Molybdenum Carbide Catalyst Enables Efficient Conversion of Chlorinated Volatile Organic Waste into Syngas through Catalytic Steam Reforming

Catalytic steam reforming offers a groundbreaking approach for converting industrial chlorinated volatile organic compound (CVOC) waste into valuable syngas (H-2 and CO) and recovering HCl. However, the lack of C-Cl bond activation ability in traditional transition metal catalysts results in their insufficient reforming activity toward CVOCs. Herein, a novel molybdenum carbide (beta-Mo2C) catalyst is developed and loaded onto a gamma-Al2O3 support synthesized through a self-assembly method. The gamma-Al2O3 support provides abundant unsaturated coordinated Al3+ ions, which effectively anchor and disperse beta-Mo2C nanoparticles. In the catalytic steam reforming reaction at 600 degrees C, the beta-Mo2C/gamma-Al2O3 catalyst achieves a conversion efficiency higher than 95% and syngas yields of 82.4-92.3% for various typical industrial CVOCs.

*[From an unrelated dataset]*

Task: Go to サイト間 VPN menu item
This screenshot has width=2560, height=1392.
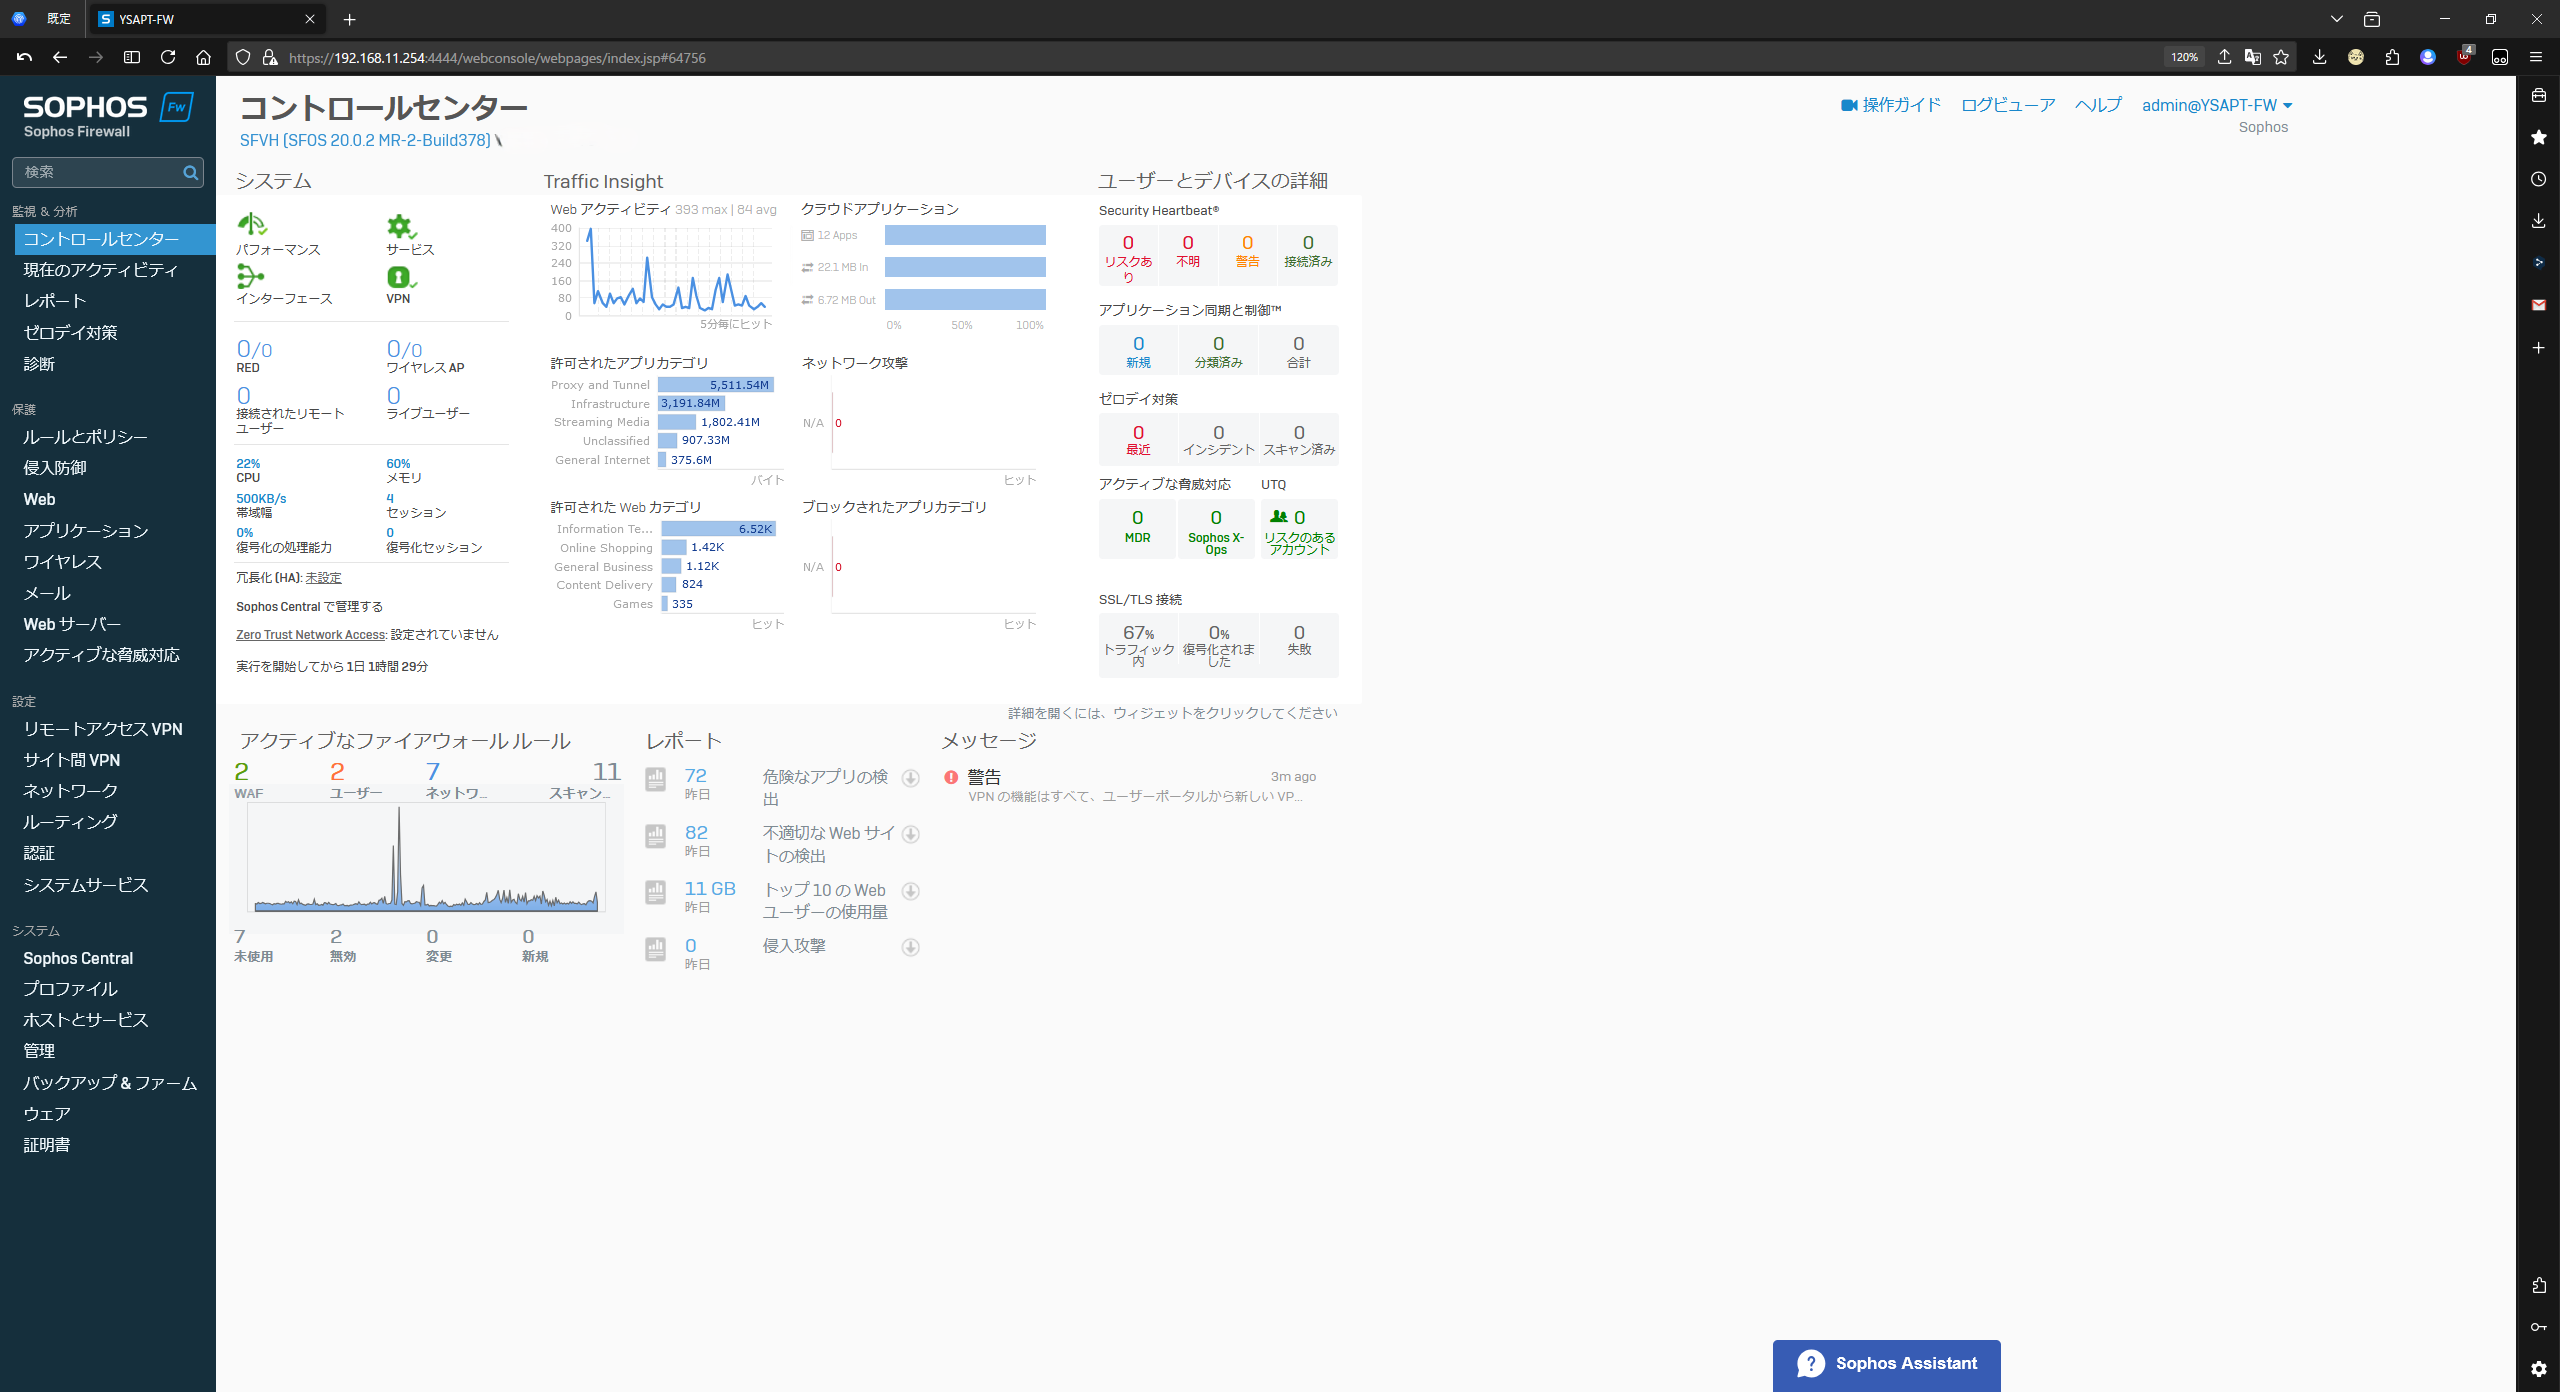Action: (x=72, y=760)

The mechanistic research reveals that the coordination between C and Mo atoms in beta-Mo2C leads to a slightly electron-deficient state of the Mo sites, accompanied by a high density of unoccupied 4d orbitals. These characteristics are highly advantageous for the adsorption and dechlorination of CVOC molecules. The produced nonchlorinated intermediates can subsequently be oxidized to CO and H-2 by hydroxyl radicals on adjacent Mo sites.